>> Start Passage given

How to ship a multi-agent system that survives contact with production

The previous post ended on a promise: building multi-agent systems poorly is worse than not building them at all. That sounds like rhetoric. It isn’t. A bad single-agent script disappoints once and gets quietly retired. A bad multi-agent system in production runs continuously, makes decisions you don’t see, accumulates errors across handoffs, and burns money in ways that don’t show up until the monthly invoice. The cost of poor execution is asymmetric, and in most cases the team that commissioned the build won’t realise what’s wrong until the system has already shaped six months of decisions on flawed output.

This post is about the disciplines that separate an agent system that survives contact with production from one that quietly poisons your operations. None of them are about prompting. All of them are familiar to anyone who has shipped distributed systems before. The mistake we see most often is teams approaching multi-agent work as a prompt-engineering problem, then discovering, three months in, that the actual hard parts are the parts they assumed would be free.

>> End Passage given

- Written task 1 -
Swap "invoice" for "bill" in the post on shipping multi-agent systems, and write out the passage starting with "How to ship" and going on through "on flawed output.".
- Written task 2 -
According to the post on shipping multi-agent systems, what does a bad multi-agent system do once it is running in production? List each behavior.
- Written task 3 -
Write the next part of the post on shipping multi-agent systems, picking up after its final sentence.

>> Start Extracted entries

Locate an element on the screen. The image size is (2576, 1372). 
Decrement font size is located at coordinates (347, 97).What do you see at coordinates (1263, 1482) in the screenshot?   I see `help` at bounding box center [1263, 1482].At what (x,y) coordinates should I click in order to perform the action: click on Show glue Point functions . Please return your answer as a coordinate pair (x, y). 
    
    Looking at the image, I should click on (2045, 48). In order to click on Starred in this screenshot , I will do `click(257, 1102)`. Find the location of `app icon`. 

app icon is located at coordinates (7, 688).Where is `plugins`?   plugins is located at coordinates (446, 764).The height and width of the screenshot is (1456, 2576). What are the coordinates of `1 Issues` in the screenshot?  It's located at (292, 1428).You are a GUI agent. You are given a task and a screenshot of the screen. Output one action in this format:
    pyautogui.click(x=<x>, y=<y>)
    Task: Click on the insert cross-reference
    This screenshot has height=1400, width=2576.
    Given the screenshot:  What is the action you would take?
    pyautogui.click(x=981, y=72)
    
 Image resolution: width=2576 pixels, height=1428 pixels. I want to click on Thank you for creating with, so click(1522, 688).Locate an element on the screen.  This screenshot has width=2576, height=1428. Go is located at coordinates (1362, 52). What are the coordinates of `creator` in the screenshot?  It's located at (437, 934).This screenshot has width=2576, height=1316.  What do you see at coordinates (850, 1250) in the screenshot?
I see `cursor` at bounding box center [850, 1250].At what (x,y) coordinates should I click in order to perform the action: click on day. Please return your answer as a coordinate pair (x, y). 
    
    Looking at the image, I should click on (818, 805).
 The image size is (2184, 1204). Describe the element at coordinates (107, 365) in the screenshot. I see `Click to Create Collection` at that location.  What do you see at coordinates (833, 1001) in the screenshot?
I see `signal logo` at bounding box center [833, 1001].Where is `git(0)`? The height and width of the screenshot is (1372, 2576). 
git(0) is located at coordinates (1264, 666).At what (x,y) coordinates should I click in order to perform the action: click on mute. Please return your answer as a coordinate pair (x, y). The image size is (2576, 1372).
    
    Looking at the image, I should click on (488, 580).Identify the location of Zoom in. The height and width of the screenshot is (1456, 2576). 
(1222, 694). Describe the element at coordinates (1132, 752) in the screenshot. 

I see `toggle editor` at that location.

>> End Extracted entries

- Expected answer 1 -
How to ship a multi-agent system that survives contact with production

The previous post ended on a promise: building multi-agent systems poorly is worse than not building them at all. That sounds like rhetoric. It isn’t. A bad single-agent script disappoints once and gets quietly retired. A bad multi-agent system in production runs continuously, makes decisions you don’t see, accumulates errors across handoffs, and burns money in ways that don’t show up until the monthly bill. The cost of poor execution is asymmetric, and in most cases the team that commissioned the build won’t realise what’s wrong until the system has already shaped six months of decisions on flawed output.

- Expected answer 2 -
- Runs continuously
- Makes decisions you don't see
- Accumulates errors across handoffs
- Burns money in ways that don't show up until the monthly invoice

- Expected answer 3 -
The premise: this is a distributed system that happens to use language models

Once you have more than one agent, with state passing between them and external tools being called, you have a small distributed system. Not metaphorically. Mechanically. You have asynchronous components, partial failures, retries, state synchronisation, observability requirements, and cost containment. Every one of these is a solved problem in the broader software engineering canon, with established patterns, well-known failure modes, and a body of practice older than transformer architectures.

The teams that succeed at multi-agent work treat the language model as the interesting but constrained substrate, and the orchestration around it as the engineering. The teams that fail treat the orchestration as plumbing they can figure out as they go. By the time they realise the plumbing is the product, the system is already running and the cost of fixing it approaches the cost of replacing it.

Six disciplines decide whether your system survives. We treat them as non-negotiable.

1. Inter-agent contracts must be typed, validated, and versioned

When agent A hands work to agent B, the handoff is an interface. If that interface is a free-form natural language blob, you have no contract. You have a hope. Hopes work in demos and fail in production.

Every handoff in a system we ship is a structured object: typed at the schema level, validated at the boundary, and versioned so that an upgrade to one agent doesn’t silently break the agent downstream. We use JSON Schema or Pydantic, depending on the stack. The choice doesn’t matter. The discipline does.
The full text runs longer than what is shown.